The sysfs file system can selectively probe each SCSI device. The BML parallel probe uses this capability in its final step in discovering SCSI disks.

## **Compilation environment**

One of the major advantages of using the Linux kernel is the full availability of its source code for both inspection and modification. When chasing both hardware and software bugs, rapid turnaround times allow hypotheses to be tested quickly, which ultimately leads to bugs being found faster. Experience shows that a compilation environment that is responsive and easy to use is an important asset. In the course of developing BML we adapted several existing technologies to our compilation environment.

A critical element of the compilation environment that we incorporated is the distcc package, written by Martin Pool. 18 According to its Web site, distcc is a "program to distribute builds of C, C++, Objective C or Objective C++ code across several machines on a network." While the original setup consisted of a single CPU POWER4 partition, it was quickly augmented with a number of retired four-way POWER3\* systems. Due to ease of configuration and transparent failover of distcc, all users of the compilation environment were able to take advantage of the extra processing capacity. Furthermore, because the standard BML file system image included the distcc server, as POWER5 systems were brought up in the laboratory, they could be incorporated into the distcc build farm easily.

Although the core BML team was small (three people), there was still a need for a revision control system. The choice of this revision control system was first based on the requirement to track the rapidly changing Linux 2.5 (a development release) kernel tree. This served the double purpose of finding new Linux bugs early (as new kernels were regularly tested in the laboratory) and incorporating new features into BML, as they were merged into the main tree. In addition, there was the requirement to merge changes back into the main Linux kernel tree.

Because the team was small, it was important to get the changes merged into the main tree—anything merged into the main tree was no longer a maintenance load.

Traditional tools such as CVS<sup>19</sup> did not fit in well with this development model. Andrew Morton, head of Linux 2.6 kernel development, has developed a simple yet powerful set of scripts<sup>20</sup> that have proven to work very well instead.

The final piece in the environment was the ccache package, written by Andrew Tridgell.<sup>21</sup> Because ccache wraps the invocation of the compiler and intelligently caches compiled objects, the compilation time was accelerated even more.

## **EXPERIENCE**

We describe in this section our experience using BML for POWER5 bring up. We also discuss the role BML played in investigating various problems we encountered and the impact BML had on Linux development.

Figure 2 shows the BML early test machine. The system represents the largest single SMP system in IBM's history, consisting of a 32-CPU POWER5 processor, 128 threads, and 32 I/O drawers (it is a prototype of the IBM eServer\* p5 595 system). The setup consists of four racks. The second rack from the right contains the CPU and its power supply.

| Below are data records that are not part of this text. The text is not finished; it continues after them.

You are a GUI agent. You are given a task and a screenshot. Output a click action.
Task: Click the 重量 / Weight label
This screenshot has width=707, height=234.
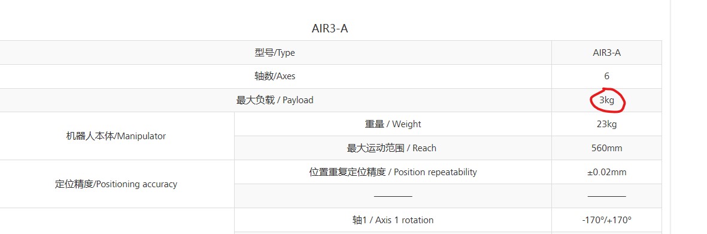(x=393, y=124)
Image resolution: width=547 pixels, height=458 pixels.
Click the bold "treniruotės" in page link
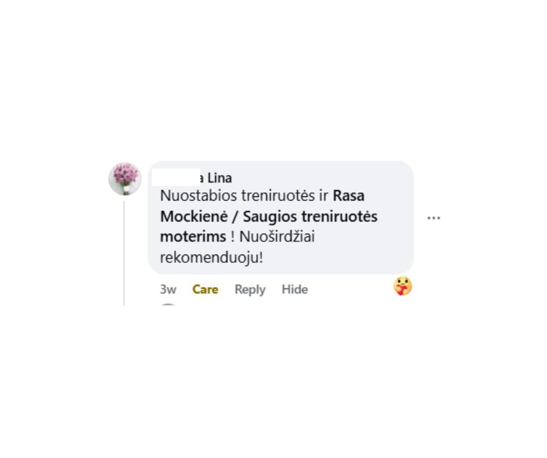(x=339, y=216)
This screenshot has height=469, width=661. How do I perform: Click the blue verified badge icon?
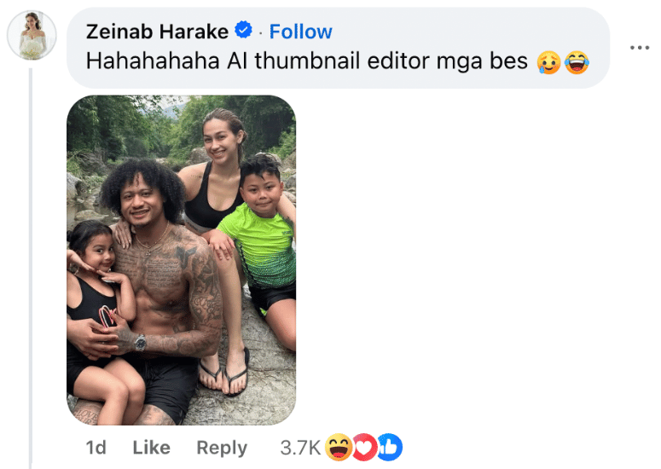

The remaining three racks contain the I/O drawers with disks and network adapters.

## POWER5 bring up

We created BML by modifying the Linux kernel to run directly on the hardware, leaving out both the hypervisor and the firmware layer. By leaving out error recovery and by supporting only simple configurations, we kept the BML code simple and achieved rapid boot times. The role BML played in POWER5 bring up went beyond what we initially planned and extended to system-board verification, benchmarking for performance, and chip manufacturing.

#### **Processor verification**

BML's flexibility, which enabled us to cope with a multitude of problems, made it the bring-up vehicle of choice throughout the POWER5 program. It was the first operating system booted on each of the



Figure 2 BML early test machine

POWER5-based systems. This was partly due to the amount of work required to bring up the hypervisor, but in many cases there was no immediate need for the hypervisor to be used in system testing. This allowed more hardware resources to be focused on hardware verification. In addition, it allowed the firmware and hypervisor teams time to work through issues encountered in their code while the hardware team could work through hardware testing and problem resolution in parallel. The hypervisor and firmware components, being part of a product shipped to customers, must be maintainable. This means the hardware has to be described to the firmware through configuration data. Because BML was not constrained in the same way, we were able to write temporary code in order to address a system configuration issue without regard to longterm maintainability.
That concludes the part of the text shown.